The Hénon map devised by Hénon (1976) is a two-dimensional map used to illuminate microstructure of strange attractors. \[\begin{equation} \begin{cases} {{x}_{n+1}}=1-ax_{n}^{2}+{{\theta }_{n}} \\ {{\theta }_{n+1}}=b{{x}_{n}} \end{cases} \end{equation}\] where \(a\) and \(b\) are two parameters. One type of chaotic Hénon maps has values of \(a = 1.4\) and \(b = 0.3\). With varying values of \(a\) and \(b\), the map may be chaotic, intermittent, or converging to a periodic orbit. The initial condition of this system is randomly generated from a uniform distribution ranging from \((-0.5, 0.5)\), and similarly the first 500 points were discarded so as to reduce the effect of an arbitrary initialization.
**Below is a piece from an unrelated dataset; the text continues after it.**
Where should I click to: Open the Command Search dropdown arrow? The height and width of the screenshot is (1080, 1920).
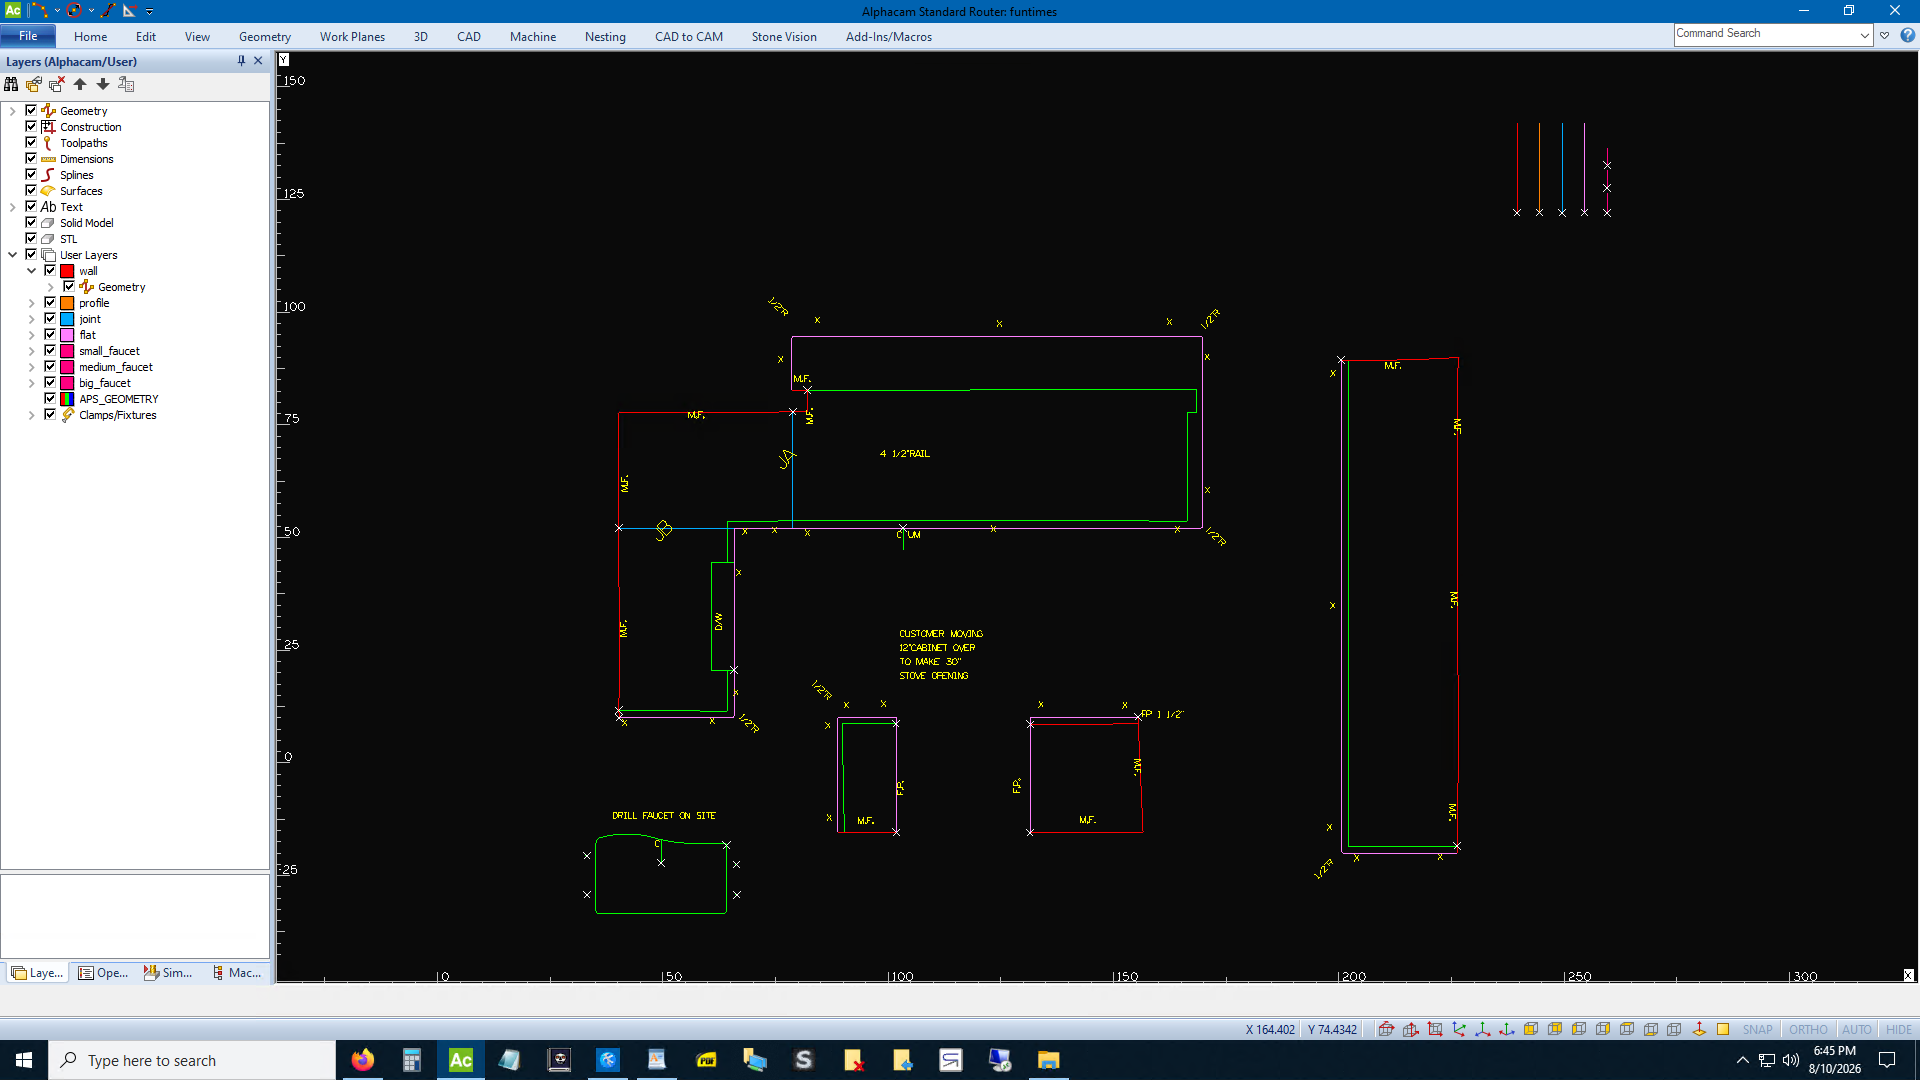pyautogui.click(x=1864, y=35)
The Logistic map can be given as (Strogatz 2000): \[\begin{equation} {{x}_{n+1}}=r{{x}_{n}}(1-{{x}_{n}}) \end{equation}\] where \(r\) represents the growth rate and the value of the control parameter \(r\) is restricted to the range of \([0, 4]\). The initial condition of this system is randomly generated from a uniform distribution ranging from \((0, 1)\), and the first 500 points were discarded in order to reduce the effect of an arbitrary initialization.

A Duffing map, also known as Holmes map, can be expressed as (Dignowity et al. 2013): \[\begin{equation} \begin{cases} {{x}_{n+1}}={{\theta }_{n}} \\ {{\theta }_{n+1}}=-\beta {{x}_{n}}+\alpha {{\theta }_{n}}-\theta _{n}^{3} \end{cases} \end{equation}\]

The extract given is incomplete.